Following title and abstract screening, users import PDFs of full text articles, one at a time, into Colandr for full text screening, review and data extraction. During the citation and full-text screening phases, Colandr searches the title, abstract, and author-supplied keyword fields of the imported citations for the user-provided keywords. It then highlights these terms in the citation, abstract, and full text. Once at least 50 full-text items have been reviewed, Colandr looks for potentially relevant blocks of text within an article and collates them. The idea is that reviewers can focus on those excerpts, reducing the time spent poring over the whole document looking for relevant information. This aspect of Colandr is meant to be highly sensitive, to retrieve potentially relevant content to reduce the likelihood of missing relevant items (Augustin, 2018).
Researchers can export their data extraction files in .csv format; a summary of metrics is provided at time of export (e.g., number of articles imported, accepted, excluded organized by reason for exclusion).
Additional feature
● Colandr can list citations by expected relevance. Ranking is initially based on the user-supplied keywords from the planning phase (Colandr checks title, abstract, keyword fields of imported citations), but is dynamic—it changes as more items are screened and as data extraction occurs, because Colandr also uses the included/excluded articles to determine relevance.

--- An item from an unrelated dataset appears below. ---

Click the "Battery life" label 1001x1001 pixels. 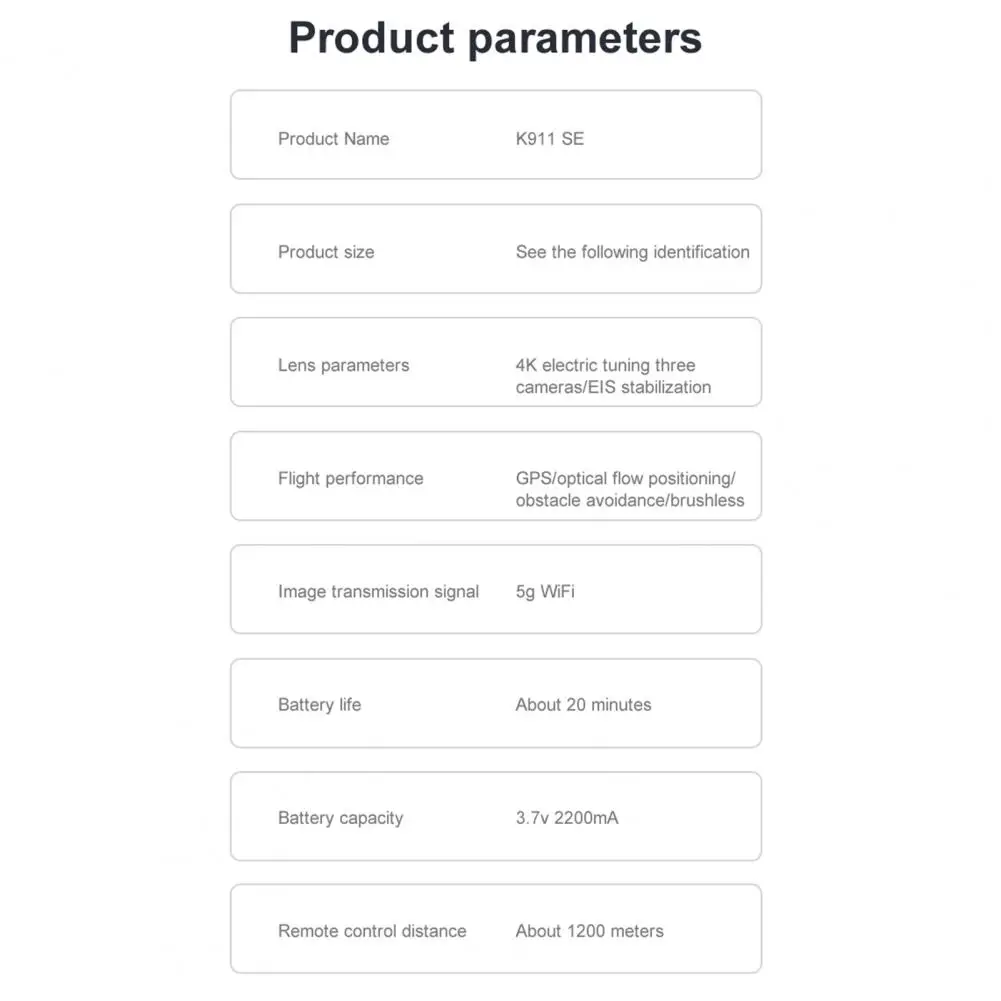[319, 704]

Colandr is a web-based application, with no local client install. It is platform- and browser-agnostic, and works on mobile devices running iOS.

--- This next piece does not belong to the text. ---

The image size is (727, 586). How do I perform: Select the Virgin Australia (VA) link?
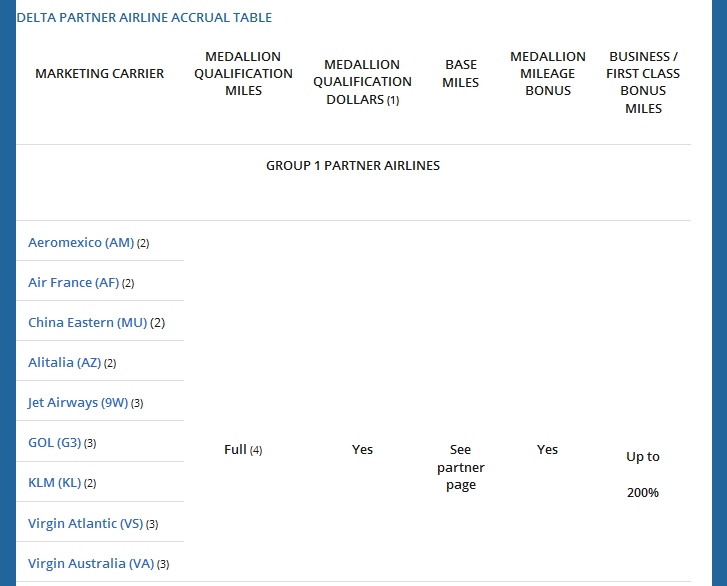coord(91,563)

Training and support resources are very basic. Clicking on Help sends users to the Colandr Community website (https://www.colandrcommunity.com/). The Training section includes a slide presentation with an annotated screenshot tour of Colandr. An informal video walkthrough, FAQ, and sparsely populated Google+ community forum/bulletin board for posting questions are also available. A Report a Bug feature is available on the Colandr Community site, but is not accessible from within a Colandr project.
Colandr is a young product that we hope would be worth reviewing again, once the above-noted limitations have been addressed and the user interface has had time to mature. By sharing their code, the developers of this program have made an important contribution to efforts to automate labour-intensive aspects of comprehensive literature review projects.